Hapisten çıktıktan sonra protestoların devam etmesinden ve grevlerin başlamasından etkilendim. Birçok gönüllü, hapishane etrafında bekledi ve taksi şoförleri, serbest bırakılanları Belarus’un dört bir yanına ücretsiz götürmek için hazırlardı.

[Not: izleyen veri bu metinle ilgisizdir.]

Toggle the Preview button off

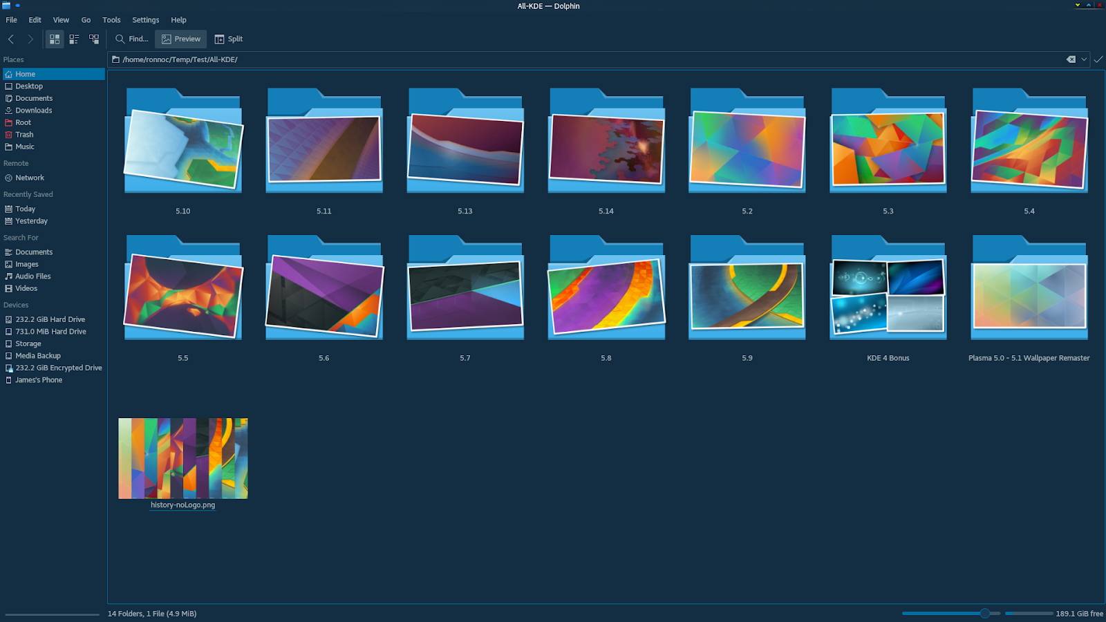point(180,39)
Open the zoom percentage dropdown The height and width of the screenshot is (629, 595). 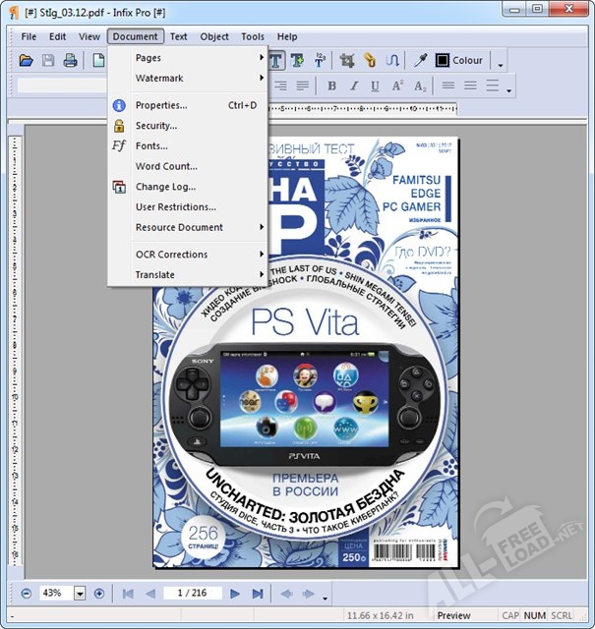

Hapisten çıkmamın ardından, yaralanmaları belgelemek için hastaneye gittim. Ve hastanede gördüklerimi tarif etmesi zor. Yüzlerinde siyah ve mavi çürüklerle genç erkek ve kadınlar vardı. Birçoğu yürüyemiyordu ve tekerlekli sandalyedeydi. Sonra, Zhodino’ya götürülmekle ne kadar “şanslı” olduğumuzu öğrendim. Minsk’teki hapishanede, polis, insanların kollarını ve bacaklarını kırmış, erkek ve kadınlara copla tecavüz etmiş ve Minsk’teki Akrestsin hapishanesindekilerin biroğu şafağı görecek kadar bile yaşamamışlar.
Rejimin baskıcı önlemlerinin istenen etkiyi yarattığını düşünüyor musun? İnsanlar, sindirilmelerine imkân veriyor mu?
Şiddet, fabrikalarda protesto dalgalarına yol açtı ve kadınların yollarda “dayanışma zinciri” oluşturduğu kendiliğinden bir “beyazlı kadınlar” hareketi başladı. Şiddet, Lukaşenko’nun en samimi destekçilerinin bile birçoğunu kendisinden uzaklaştırdı.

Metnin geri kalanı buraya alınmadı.